We still need programming skills. First, it was useful for me to see how my spreadsheet problem could be solved using Polars rather than pandas. (The Polars version felt faster, though I didn’t measure its performance.) It was also useful to see how various numerical algorithms were implemented—and understanding something about the algorithms proved to be important. And as much as we might like to say that programming is about solving problems, not learning programming languages, it’s very difficult to learn how to solve problems when you’re abstracted from the task of actually solving them. Second, we’ve all read that AI will liberate us from learning the dark corners of programming languages. But we all know that AI makes mistakes—fewer now than two or three years ago, but the mistakes are there. The frequency of errors will probably approach zero asymptotically but will never go to zero. And an AI isn’t likely to make simple mistakes like forgetting the parens on a Python print() statement or mismatching curly braces in Java. It’s liable to screw up precisely where we would: in the dark corners, because those dark corners don’t appear as often in the training data.
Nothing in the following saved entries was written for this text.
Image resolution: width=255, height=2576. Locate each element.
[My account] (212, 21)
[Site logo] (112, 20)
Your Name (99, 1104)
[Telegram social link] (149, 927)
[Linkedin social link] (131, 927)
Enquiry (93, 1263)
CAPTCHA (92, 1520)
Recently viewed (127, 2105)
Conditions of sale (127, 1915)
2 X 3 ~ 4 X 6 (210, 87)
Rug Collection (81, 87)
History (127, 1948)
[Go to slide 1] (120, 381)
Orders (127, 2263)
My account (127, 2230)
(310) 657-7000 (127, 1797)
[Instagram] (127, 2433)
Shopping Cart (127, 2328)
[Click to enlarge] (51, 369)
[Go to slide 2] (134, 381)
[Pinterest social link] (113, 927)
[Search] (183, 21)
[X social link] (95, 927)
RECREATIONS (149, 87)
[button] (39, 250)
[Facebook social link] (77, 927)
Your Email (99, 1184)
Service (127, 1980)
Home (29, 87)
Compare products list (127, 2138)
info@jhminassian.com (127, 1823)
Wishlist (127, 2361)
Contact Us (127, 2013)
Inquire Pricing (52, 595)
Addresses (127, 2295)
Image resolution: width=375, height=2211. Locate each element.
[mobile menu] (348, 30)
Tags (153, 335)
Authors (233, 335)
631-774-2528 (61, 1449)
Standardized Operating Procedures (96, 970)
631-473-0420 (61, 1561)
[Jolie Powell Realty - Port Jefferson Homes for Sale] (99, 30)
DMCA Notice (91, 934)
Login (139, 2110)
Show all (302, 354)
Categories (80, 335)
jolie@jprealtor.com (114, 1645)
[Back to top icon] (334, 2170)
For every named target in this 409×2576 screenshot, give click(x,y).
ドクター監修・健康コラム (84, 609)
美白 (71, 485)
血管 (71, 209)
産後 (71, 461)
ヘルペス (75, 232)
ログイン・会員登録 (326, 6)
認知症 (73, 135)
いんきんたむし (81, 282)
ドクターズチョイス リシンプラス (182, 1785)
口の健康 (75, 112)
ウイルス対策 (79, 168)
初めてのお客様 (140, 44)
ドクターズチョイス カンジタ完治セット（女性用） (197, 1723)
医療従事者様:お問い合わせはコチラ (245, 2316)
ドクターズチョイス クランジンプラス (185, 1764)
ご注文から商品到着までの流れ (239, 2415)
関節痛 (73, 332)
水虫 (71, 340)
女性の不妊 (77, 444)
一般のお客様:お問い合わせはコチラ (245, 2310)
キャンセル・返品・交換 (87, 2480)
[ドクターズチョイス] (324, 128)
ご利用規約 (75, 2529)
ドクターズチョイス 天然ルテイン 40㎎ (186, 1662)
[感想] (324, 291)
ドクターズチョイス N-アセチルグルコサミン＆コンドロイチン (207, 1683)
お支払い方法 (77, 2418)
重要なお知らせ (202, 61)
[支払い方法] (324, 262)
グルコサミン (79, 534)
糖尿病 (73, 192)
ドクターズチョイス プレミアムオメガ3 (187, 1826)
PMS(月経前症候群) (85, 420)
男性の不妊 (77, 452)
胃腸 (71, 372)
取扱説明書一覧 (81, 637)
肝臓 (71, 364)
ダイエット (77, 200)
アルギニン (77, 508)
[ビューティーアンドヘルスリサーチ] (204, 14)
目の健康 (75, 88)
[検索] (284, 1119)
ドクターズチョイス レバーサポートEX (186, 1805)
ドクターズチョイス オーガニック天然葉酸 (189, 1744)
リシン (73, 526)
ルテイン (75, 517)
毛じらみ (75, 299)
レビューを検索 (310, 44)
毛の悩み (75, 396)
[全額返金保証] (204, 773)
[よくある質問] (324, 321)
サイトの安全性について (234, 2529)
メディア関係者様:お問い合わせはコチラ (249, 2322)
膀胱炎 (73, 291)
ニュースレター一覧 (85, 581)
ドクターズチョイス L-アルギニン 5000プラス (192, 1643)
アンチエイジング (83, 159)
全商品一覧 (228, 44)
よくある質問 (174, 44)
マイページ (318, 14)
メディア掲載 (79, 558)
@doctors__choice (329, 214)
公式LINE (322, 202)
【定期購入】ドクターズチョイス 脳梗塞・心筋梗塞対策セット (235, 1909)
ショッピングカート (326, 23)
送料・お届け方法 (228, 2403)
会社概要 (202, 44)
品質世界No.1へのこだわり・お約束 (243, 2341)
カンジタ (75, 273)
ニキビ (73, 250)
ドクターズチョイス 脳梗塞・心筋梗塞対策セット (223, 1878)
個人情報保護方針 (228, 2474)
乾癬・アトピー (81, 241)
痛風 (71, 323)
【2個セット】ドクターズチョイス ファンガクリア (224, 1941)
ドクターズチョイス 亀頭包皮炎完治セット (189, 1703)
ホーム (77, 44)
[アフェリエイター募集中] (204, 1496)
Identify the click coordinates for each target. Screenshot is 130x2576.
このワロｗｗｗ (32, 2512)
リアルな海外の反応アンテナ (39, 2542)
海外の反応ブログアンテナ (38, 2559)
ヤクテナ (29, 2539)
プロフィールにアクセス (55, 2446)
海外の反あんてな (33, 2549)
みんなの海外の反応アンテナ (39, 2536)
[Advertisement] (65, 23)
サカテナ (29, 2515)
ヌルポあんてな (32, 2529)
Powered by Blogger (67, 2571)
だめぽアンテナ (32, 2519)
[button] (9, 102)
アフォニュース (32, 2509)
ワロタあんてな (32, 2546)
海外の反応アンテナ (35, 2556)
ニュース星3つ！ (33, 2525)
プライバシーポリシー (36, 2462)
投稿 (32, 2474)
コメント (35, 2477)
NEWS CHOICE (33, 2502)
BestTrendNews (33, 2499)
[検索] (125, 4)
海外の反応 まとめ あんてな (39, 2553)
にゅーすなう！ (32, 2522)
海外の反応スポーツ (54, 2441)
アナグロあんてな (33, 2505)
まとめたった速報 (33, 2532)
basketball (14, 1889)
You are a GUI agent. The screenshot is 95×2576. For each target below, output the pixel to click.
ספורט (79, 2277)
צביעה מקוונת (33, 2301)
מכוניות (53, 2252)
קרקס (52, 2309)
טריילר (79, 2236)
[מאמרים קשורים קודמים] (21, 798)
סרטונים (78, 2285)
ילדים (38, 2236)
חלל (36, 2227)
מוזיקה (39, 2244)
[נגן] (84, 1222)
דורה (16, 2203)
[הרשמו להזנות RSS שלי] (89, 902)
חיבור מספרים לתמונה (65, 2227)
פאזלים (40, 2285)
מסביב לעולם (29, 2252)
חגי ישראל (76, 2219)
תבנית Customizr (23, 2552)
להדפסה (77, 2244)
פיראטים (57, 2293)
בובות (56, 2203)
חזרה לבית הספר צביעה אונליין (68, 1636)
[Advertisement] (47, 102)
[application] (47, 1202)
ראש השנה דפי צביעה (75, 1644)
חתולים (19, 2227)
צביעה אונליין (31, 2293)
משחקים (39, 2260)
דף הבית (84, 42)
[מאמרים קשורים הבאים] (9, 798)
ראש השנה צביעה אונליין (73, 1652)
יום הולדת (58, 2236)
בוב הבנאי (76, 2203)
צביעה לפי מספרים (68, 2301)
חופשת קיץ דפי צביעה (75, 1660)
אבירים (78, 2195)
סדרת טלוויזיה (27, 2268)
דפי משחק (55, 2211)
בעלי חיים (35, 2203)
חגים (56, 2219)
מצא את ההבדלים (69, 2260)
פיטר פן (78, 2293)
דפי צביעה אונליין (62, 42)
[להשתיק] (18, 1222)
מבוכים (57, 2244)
We’re at a crossroads. AI-assisted programming is the future—but learning how to program is still important. Whether or not you go all the way to vibe coding, you will certainly be using some form of AI assistance. The tools are already good, and they will certainly get better. Just remember: Whatever writes the code, whoever writes the code, it’s your responsibility. If it’s a quick personal project, it can be sloppy—though you’re still the one who will suffer if your quick hack on your electronic locks keeps you out of your house. If you’re coding for work, you’re responsible for quality. You’re responsible for security. And it’s very easy to check in code that looks good only to find that fixing it becomes a drain on your whole group. Don’t let vibe coding be an excuse for laziness. Experiment with it, play with it, and learn to use it well. And continue to learn.